* [Problem details] Go to the line that includes "فرهنگ و هنر (231, 71)" and retype it, then every line after it to the end of the data, adding nothing.

* [Dataset excerpts]
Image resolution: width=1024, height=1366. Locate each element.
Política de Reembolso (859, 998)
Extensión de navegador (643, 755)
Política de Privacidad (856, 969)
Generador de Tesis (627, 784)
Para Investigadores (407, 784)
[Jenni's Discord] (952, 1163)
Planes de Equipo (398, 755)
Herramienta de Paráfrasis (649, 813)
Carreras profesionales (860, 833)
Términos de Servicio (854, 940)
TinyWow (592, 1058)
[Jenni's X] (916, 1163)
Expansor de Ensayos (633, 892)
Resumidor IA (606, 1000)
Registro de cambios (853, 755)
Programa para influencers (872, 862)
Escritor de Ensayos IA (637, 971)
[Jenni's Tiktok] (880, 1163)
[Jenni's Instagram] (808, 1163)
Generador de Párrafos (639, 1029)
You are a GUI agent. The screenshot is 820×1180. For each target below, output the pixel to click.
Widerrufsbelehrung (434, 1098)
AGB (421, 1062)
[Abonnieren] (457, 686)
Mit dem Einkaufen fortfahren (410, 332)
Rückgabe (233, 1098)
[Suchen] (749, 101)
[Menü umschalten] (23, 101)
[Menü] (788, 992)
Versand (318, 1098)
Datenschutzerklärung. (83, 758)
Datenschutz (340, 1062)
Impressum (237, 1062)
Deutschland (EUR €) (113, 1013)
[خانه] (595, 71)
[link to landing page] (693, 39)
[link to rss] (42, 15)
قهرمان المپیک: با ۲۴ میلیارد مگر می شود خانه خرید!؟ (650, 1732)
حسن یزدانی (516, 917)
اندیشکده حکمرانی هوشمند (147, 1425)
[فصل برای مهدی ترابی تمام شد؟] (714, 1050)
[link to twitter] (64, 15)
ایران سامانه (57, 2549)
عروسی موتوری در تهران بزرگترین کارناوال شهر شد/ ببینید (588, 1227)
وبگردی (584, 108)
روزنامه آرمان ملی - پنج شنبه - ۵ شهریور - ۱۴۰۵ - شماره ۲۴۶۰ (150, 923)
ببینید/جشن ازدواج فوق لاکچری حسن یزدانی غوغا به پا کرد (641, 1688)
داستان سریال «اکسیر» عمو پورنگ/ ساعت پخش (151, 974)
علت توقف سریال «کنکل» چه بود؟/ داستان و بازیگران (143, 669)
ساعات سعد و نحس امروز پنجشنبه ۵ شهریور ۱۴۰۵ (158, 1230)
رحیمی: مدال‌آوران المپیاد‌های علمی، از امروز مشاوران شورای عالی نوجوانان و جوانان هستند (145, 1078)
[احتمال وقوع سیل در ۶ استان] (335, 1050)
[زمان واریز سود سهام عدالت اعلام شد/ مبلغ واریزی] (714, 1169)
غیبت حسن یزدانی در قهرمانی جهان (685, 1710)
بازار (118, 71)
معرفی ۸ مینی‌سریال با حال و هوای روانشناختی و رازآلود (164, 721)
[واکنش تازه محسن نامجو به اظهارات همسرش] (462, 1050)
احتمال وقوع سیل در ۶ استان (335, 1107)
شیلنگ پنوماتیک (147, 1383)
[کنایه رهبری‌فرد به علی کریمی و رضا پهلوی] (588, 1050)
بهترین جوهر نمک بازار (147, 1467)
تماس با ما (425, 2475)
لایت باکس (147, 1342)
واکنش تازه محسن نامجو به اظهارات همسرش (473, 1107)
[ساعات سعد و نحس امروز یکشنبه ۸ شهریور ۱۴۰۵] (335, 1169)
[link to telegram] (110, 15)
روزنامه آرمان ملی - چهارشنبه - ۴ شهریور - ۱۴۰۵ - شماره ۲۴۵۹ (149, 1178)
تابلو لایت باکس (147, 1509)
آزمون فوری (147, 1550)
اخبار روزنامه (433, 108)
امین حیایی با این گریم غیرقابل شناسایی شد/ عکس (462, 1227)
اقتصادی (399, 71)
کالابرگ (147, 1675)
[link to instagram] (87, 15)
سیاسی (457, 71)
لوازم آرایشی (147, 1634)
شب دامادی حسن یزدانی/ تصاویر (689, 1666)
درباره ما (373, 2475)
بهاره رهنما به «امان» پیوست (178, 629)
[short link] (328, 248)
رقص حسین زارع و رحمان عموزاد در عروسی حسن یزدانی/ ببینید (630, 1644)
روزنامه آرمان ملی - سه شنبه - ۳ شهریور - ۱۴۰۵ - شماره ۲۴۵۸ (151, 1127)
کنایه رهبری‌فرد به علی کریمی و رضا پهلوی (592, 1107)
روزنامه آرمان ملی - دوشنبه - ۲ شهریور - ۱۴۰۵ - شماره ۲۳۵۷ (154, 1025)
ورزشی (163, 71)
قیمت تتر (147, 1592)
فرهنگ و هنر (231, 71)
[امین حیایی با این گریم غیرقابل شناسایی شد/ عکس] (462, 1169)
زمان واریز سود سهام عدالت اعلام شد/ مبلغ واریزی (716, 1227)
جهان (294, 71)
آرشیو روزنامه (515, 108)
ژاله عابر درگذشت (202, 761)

* [Output for this task]
فرهنگ و هنر (231, 71)
[امین حیایی با این گریم غیرقابل شناسایی شد/ عکس] (462, 1169)
زمان واریز سود سهام عدالت اعلام شد/ مبلغ واریزی (716, 1227)
جهان (294, 71)
آرشیو روزنامه (515, 108)
ژاله عابر درگذشت (202, 761)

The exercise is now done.